Setas sin ton ni son

No lo es, desde luego, en su caso, en el que se advierte desde las primeras páginas una meticulosa labor de construcción de la estructura, de creación de personajes, de historias que van encajando unas con otras… Sin parecerse en nada a la construcción narrativa de la anterior El anarquista que se llamaba como yo, sí hay puntos en común entre ambas, especialmente el del riesgo literario. “La idea es concebir mi obra, no quiero sonar petulante, como un continuum, no quiero que mis novelas sean como setas que salen en el bosque sin ton ni son. Quiero que haya ecos; de hecho, los hay. Hay ecos de mi primer libro de relatos, Fricciones, son líneas que se van uniendo y dando un sentido a la obra”.

“La estructura de la novela a veces es la primera idea que se impone de la obra, se impone en una forma abstracta antes que el tema o los temas”, explica el escritor, que reconoce que, desde su primer libro, siempre ha querido cambiar de registro, de tamaño, de personajes. “Por eso digo que esta es una trilogía sui géneris, porque lo que une los tres libros es solo la idea de la biografía mínima. Pero Baroja también hizo trilogías temáticas y cambiaba de personajes”.

“En El anarquista que se llamaba como yo me interesa mostrar un espectro amplio de personajes. Cuando me planteé qué voces quería reflejar, lo primero que pensé es que quería que ese espectro fuera lo más amplio posible. Aquí busqué personajes de sexos, edades, ideologías diferentes… pero además pensé: '¿Por qué no voy más allá?'. Y decidí incluir a un perro y contar con él cómo vivían los perros en esa época. Y el cuerpo me pedía también alguien que solo estuviera mirando, y así salió el cuadro”.

 

Sin miedo a arriesgar

Retos añadidos al de publicar una segunda novela después del éxito de la primera. Martín Sánchez reconoce, sin embargo, que sintió mucha más responsabilidad con la anterior que con esta. “Fue mucho más complicado escribir El anarquista que se llamaba como yo.

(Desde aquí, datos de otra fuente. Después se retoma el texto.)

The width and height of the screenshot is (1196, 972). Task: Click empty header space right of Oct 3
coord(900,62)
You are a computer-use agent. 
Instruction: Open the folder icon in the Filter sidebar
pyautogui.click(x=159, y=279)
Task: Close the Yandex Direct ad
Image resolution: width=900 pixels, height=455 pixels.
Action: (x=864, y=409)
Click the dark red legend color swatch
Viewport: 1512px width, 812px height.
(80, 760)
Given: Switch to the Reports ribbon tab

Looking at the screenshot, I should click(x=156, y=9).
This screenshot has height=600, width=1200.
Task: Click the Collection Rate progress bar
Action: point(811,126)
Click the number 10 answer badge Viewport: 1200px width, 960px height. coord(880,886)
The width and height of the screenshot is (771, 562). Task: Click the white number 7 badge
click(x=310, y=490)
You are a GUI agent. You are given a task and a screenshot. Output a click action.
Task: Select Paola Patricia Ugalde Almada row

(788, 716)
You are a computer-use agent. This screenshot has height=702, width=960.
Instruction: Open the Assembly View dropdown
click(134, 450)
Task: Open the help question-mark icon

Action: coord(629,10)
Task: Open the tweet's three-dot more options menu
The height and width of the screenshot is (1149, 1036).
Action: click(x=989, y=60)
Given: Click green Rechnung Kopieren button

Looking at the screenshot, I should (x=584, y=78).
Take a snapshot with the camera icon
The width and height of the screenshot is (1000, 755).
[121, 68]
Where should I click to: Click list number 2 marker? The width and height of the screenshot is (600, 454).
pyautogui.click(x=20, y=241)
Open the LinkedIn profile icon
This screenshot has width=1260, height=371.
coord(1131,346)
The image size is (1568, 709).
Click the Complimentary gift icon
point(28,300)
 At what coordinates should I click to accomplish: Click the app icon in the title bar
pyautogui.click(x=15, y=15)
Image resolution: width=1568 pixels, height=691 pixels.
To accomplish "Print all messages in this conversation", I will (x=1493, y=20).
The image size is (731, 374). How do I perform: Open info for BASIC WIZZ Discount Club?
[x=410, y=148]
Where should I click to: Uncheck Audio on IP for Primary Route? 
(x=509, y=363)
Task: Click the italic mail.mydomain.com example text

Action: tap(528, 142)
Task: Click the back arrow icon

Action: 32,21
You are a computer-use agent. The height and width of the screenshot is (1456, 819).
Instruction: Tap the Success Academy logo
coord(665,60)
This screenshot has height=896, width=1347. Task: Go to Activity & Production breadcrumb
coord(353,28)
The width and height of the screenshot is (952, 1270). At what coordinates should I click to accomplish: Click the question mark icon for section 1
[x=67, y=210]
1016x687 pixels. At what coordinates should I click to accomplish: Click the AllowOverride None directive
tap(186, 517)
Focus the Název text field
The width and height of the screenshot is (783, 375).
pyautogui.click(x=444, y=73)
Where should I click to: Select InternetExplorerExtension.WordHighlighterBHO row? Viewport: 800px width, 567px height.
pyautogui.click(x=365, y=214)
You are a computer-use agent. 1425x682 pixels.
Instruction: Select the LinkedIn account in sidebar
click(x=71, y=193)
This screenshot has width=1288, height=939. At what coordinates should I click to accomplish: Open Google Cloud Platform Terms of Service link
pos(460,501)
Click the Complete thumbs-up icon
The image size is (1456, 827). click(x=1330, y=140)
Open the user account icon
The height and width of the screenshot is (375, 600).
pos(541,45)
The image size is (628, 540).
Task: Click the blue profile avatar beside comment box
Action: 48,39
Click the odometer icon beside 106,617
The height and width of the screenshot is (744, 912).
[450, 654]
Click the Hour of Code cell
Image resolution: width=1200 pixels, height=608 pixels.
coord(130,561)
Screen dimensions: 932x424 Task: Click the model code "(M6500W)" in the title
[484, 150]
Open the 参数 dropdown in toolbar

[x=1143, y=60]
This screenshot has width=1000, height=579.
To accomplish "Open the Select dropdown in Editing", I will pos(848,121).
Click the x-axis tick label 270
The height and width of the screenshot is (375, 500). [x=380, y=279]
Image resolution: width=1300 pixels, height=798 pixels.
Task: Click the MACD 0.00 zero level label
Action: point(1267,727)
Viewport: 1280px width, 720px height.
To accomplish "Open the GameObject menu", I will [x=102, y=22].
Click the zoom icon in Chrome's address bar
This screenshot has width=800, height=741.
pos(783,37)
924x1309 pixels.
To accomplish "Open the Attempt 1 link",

Ni siquiera había publicado entonces el libro de relatos. Dediqué cuatro años solamente a investigar y escribir, seguro que no recuperaré el dinero invertido entonces. Sentía una presión mayor que ahora, que ya tengo editor, tengo quien se lea mis textos. Aun así, he intentado poner el listón lo más alto posible y no tener miedo a arriesgar. Creo que el éxito de la primera novela me ha influido por oposición y he arriesgado más”.

“En Fricciones, de hecho, ya hacía unas cuantas virguerías muy arriesgadas”, continúa este autor, consciente del “cariño” que le dieron los lectores con la primera novela. “Creo que los libros no se escriben para las mismas personas ni para el mismo número de personas. Y creo que hay que saber para quién estás escribiendo. No puedes saberlo del todo, pero yo al menos me lo pregunto. '¿Le gustará este libro a los que les gustó el anterior? ¿Estará a la altura de sus expectativas?'”.

Y Pablo Martín Sánchez, que siente agradecimiento hacia mucha gente –también, claro, hacia esos lectores que acogieron con los brazos abiertos su anterior novela–, mantiene, sin embargo, que se niega a caer en la “moda” de poner agradecimientos en sus libros: “Es como un acto de resistencia”.